═════ MATERIAL FOR THIS TASK ═════
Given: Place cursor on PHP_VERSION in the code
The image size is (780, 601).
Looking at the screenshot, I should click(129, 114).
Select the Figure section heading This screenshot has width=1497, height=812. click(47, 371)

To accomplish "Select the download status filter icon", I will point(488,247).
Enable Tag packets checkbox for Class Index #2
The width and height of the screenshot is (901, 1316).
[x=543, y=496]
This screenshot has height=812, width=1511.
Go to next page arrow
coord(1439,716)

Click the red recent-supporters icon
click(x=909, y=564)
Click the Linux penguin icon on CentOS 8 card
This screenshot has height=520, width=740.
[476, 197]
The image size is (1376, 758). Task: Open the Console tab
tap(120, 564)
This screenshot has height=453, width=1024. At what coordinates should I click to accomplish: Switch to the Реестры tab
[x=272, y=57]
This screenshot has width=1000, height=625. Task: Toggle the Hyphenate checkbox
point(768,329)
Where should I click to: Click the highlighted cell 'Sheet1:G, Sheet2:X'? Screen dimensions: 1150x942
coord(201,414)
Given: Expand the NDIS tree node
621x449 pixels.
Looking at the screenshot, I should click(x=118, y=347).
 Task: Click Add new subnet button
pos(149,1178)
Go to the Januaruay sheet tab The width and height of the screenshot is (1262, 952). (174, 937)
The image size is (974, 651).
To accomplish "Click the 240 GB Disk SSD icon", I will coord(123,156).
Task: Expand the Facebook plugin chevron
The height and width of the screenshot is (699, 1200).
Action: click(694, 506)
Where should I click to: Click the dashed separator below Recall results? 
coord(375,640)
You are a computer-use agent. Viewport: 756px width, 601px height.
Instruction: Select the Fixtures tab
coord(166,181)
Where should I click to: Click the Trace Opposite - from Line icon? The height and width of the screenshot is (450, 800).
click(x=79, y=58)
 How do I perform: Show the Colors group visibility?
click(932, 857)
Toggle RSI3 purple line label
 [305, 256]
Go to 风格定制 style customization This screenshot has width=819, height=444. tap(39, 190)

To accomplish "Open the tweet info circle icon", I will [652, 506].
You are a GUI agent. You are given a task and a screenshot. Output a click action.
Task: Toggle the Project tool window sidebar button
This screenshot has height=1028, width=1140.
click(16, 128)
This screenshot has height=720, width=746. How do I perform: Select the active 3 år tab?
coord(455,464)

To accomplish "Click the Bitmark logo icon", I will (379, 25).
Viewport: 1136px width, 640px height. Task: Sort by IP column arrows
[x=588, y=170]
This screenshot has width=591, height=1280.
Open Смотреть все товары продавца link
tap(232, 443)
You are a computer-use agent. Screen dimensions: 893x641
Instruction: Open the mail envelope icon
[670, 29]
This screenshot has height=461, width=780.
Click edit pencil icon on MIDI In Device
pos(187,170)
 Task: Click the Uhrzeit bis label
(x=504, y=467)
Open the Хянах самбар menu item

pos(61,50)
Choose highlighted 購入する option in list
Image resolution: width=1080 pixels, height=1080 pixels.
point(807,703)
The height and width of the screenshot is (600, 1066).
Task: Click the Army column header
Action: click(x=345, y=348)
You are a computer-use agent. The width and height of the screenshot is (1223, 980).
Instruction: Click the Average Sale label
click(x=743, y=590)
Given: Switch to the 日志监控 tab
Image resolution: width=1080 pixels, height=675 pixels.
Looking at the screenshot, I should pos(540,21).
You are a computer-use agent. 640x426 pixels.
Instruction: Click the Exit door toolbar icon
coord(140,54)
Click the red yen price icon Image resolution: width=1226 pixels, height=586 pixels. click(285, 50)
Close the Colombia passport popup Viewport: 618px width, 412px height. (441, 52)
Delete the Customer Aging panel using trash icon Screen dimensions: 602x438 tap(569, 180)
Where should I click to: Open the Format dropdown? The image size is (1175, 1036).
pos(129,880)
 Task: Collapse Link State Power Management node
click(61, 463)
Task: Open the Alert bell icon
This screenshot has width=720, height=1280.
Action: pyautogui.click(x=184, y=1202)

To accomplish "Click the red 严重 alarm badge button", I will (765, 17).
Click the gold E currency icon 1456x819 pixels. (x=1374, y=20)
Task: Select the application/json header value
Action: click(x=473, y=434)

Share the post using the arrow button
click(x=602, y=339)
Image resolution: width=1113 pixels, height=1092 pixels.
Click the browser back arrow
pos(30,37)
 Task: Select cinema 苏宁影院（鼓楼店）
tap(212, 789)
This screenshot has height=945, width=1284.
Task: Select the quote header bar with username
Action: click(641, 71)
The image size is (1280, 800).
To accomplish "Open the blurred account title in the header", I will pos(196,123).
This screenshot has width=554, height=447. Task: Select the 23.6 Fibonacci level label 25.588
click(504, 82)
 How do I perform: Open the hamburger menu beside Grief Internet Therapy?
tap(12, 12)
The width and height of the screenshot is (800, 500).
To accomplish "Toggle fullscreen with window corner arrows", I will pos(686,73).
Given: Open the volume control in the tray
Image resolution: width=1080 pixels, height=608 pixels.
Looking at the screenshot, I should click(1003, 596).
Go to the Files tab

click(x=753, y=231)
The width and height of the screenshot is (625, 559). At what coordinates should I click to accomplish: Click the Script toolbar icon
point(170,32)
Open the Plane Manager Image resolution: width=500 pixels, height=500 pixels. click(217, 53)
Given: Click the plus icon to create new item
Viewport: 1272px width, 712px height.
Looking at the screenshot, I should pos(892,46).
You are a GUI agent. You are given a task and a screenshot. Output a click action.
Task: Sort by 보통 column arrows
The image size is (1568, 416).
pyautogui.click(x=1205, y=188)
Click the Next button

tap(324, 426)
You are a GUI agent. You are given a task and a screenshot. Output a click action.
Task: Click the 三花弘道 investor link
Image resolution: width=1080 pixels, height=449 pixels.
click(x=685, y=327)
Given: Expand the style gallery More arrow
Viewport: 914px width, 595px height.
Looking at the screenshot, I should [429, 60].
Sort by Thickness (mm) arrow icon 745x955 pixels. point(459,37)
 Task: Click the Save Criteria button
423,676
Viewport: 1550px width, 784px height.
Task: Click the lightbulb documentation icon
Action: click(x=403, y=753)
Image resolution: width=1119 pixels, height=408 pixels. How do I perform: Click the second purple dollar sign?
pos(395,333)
═════
REQUIRED ACTION: Return all lines in the entries above that carry the word "agent".

REPLY:
You are a computer-use agent. Viewport: 756px width, 601px height.
You are a GUI agent. You are given a task and a screenshot. Output a click action.
You are a computer-use agent. Screen dimensions: 893x641
You are a computer-use agent. The width and height of the screenshot is (1223, 980).
You are a computer-use agent. 640x426 pixels.
You are a GUI agent. You are given a task and a screenshot. Output a click action.
You are a GUI agent. You are given a task and a screenshot. Output a click action.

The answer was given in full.